Leendert Van Oostrum, Director of The Pestalozzi Trust, a South Africa-based homeschooling legal defense organization, will be representing the families. He asserts, “We find the behavior of the Botswana police and courts outrageous and hope that more responsible leadership will be applied to remedy this situation without undue trauma to these children.”
According to the Christian News Wire, the families in Botswana will continue to homeschool their children. The Modimoothata family father explained his resolve to violate the judge’s decision: “I must obey God. The schools here are corrupt and teach my children things that go against our faith and our values. I cannot allow them to go to these schools.”
Similar reasons are cited by American homeschooling parents when explaining their decision to homeschool. According to writer Gavin Cruise, “Thirty-one percent of homeschool parents say they’re concerned about the environment at public schools. Further 16.5 percent say they have been dissatisfied with the schools’ academic instruction. Twenty-eight percent said they would like to include some religious instruction — forbidden, of course, in public schools.
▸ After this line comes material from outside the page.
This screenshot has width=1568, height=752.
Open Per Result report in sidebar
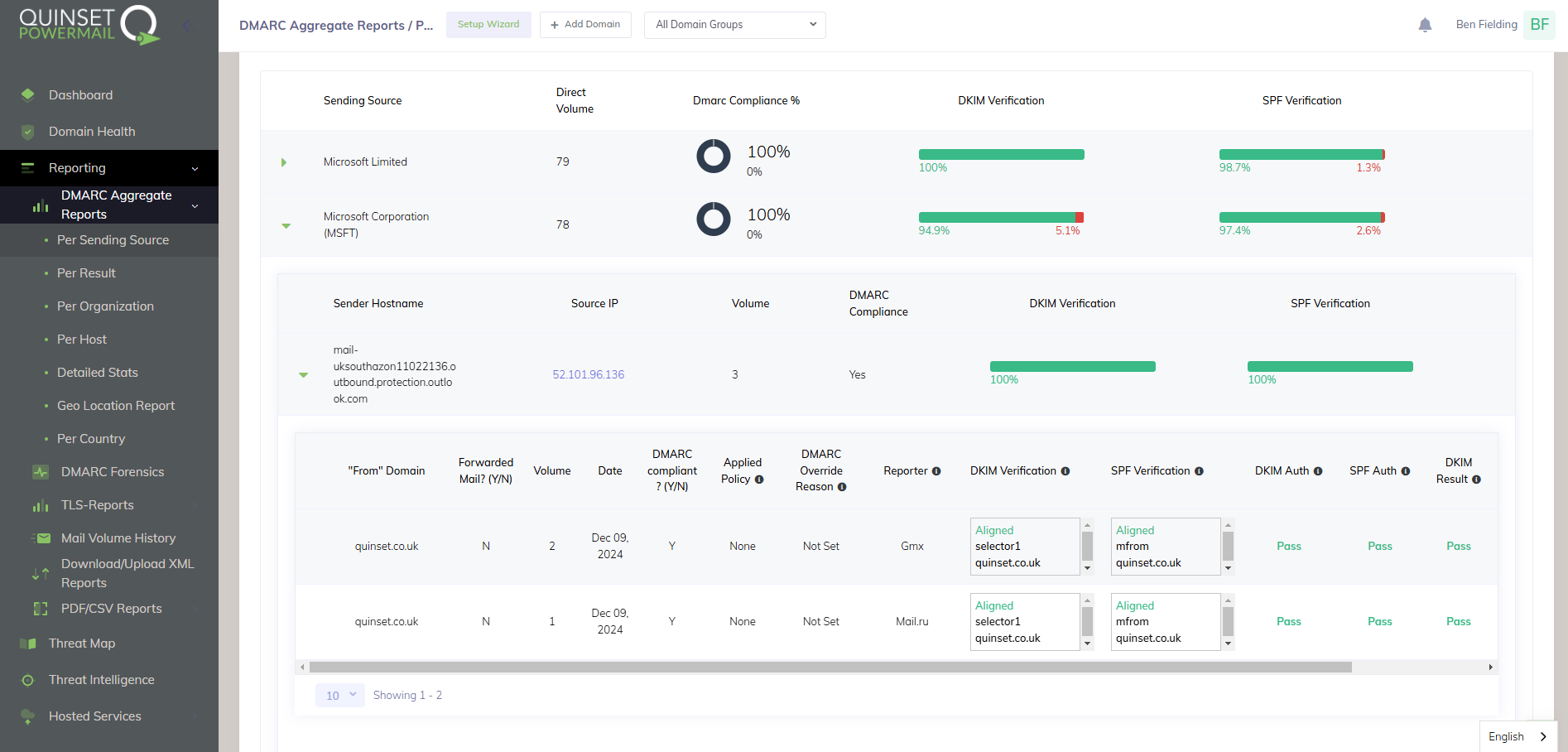(x=86, y=273)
Eight percent gave ‘other’ reasons.”
While Botswana is 10,000 miles from the United States, American homeschooling parents have cause for concern as well. Homeschooling has come under attack in the United States in recent years. In 2008, the Concerned Women for America noted the vilifying of homeschooling parents from the courts, child welfare agencies, and legislatures, particularly in California, Nebraska, and Washington, D.C.
Likewise, the United States is slowly becoming more beholden to the United Nations. In 2009, President Obama revived discussions of gun control imposed by the United Nations through an international treaty. Recently, the United States joined the United Nations Human Rights council, an organization that requires its members to submit a report detailing its human rights violations and the measures the government is taking to combat said violations. Membership in this council forces the United States to be judged for human rights violations by nations like China and Libya.
How beholden has the United States been to UN decisions? Let us not forget that the United States has even gone to war (e.g. Iraq) to uphold UN Security Council resolutions, and much of the world today views the UN as possessing the authority to decide such matters as Iran's nuclear program, with all countries including the United States expected to follow its dictates. If the United States continues to allow the United Nations to govern its decisions, American homeschooling parents might be the next to be forced to succumb to the United Nations Convention on the Rights of the Child.
Homeschooling continues to be a growing phenomenon in the United States. A 1997 study “Home Schoolers Across America” showed that homeschoolers performed higher than public school students by 30 to 40 percent on all subjects, rivaling the American public education system. Yet, with the United Nations increasingly gaining influence, the fate of homeschooling in America does not appear to be guaranteed.